Капитан и сам знал, что детей у королевской четы не было.
- Вы верите в переселение душ?
- А почему нет? И в другие миры. И в город-Оазис. И в то, что история про него - не выдумка. Только не говорите папе: он и так считает, что я несерьёзна.
- Не скажу, - пообещал собеседник.
А ещё девушка вызвалась показать гостю сад. Среди прочих цветов в нём в изобилии росли голубые тюльпаны.
- Больше всего такие люблю, - призналась хозяйская дочь.
На венчиках полураскрытых бутонов - там, где они находились в тени, потому что солнце уже забралось высоко - поблескивали капли росы. Оттенок был очень чистым: небесная голубизна.
- Эти рождены не землей, - словно услышав в мыслях Капитана сравнение, сказал девушка. - А тем, с чем одного цвета. Упали с неба. Шучу - их вывели селекционеры. Но всё равно они такие хрупкие, что их нельзя рвать: сразу вянут. И это очень обидно, потому что я не могу ни сплести венок, ни украсить комнату. Вам вот хотела поставить к приезду, но - как… А ещё бы хотела, чтобы на портрете меня изобразили с ними. Ну, на том самом, династическом, только мне до совершеннолетия ещё долго ждать…

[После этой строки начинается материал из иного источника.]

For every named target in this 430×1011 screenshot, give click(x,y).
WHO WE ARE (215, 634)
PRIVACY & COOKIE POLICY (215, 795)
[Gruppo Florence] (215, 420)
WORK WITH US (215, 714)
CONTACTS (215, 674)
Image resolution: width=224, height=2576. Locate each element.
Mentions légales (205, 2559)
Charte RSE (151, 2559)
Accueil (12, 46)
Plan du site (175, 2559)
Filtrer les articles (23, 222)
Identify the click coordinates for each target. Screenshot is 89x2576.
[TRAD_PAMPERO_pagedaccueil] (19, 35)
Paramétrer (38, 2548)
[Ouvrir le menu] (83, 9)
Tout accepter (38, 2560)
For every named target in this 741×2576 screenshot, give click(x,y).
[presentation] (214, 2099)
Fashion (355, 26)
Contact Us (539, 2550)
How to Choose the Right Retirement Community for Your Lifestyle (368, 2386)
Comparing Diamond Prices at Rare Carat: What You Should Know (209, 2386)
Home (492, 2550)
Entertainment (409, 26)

Ей было четырнадцать, Капитану - двадцать три, через семь лет случилась война, и Аксельбург вместе с сомами и дворцами ушёл в то же прошлое, что и короли, и королевы. С девушки всё же успели написать последний портрет - портрет последнего лидера проигравшего, но не покорившегося города-государства. На нём она улыбалась, хоть и была уже, как и другие, смертельно больна. Ее называли "госпожа Президент", ей только исполнился двадцать один, зелёный шёлковый платок, когда-то пойманный вместо зонта, скрывал пятна крови на воротнике белой блузки, и Капитан, как водится, опоздал.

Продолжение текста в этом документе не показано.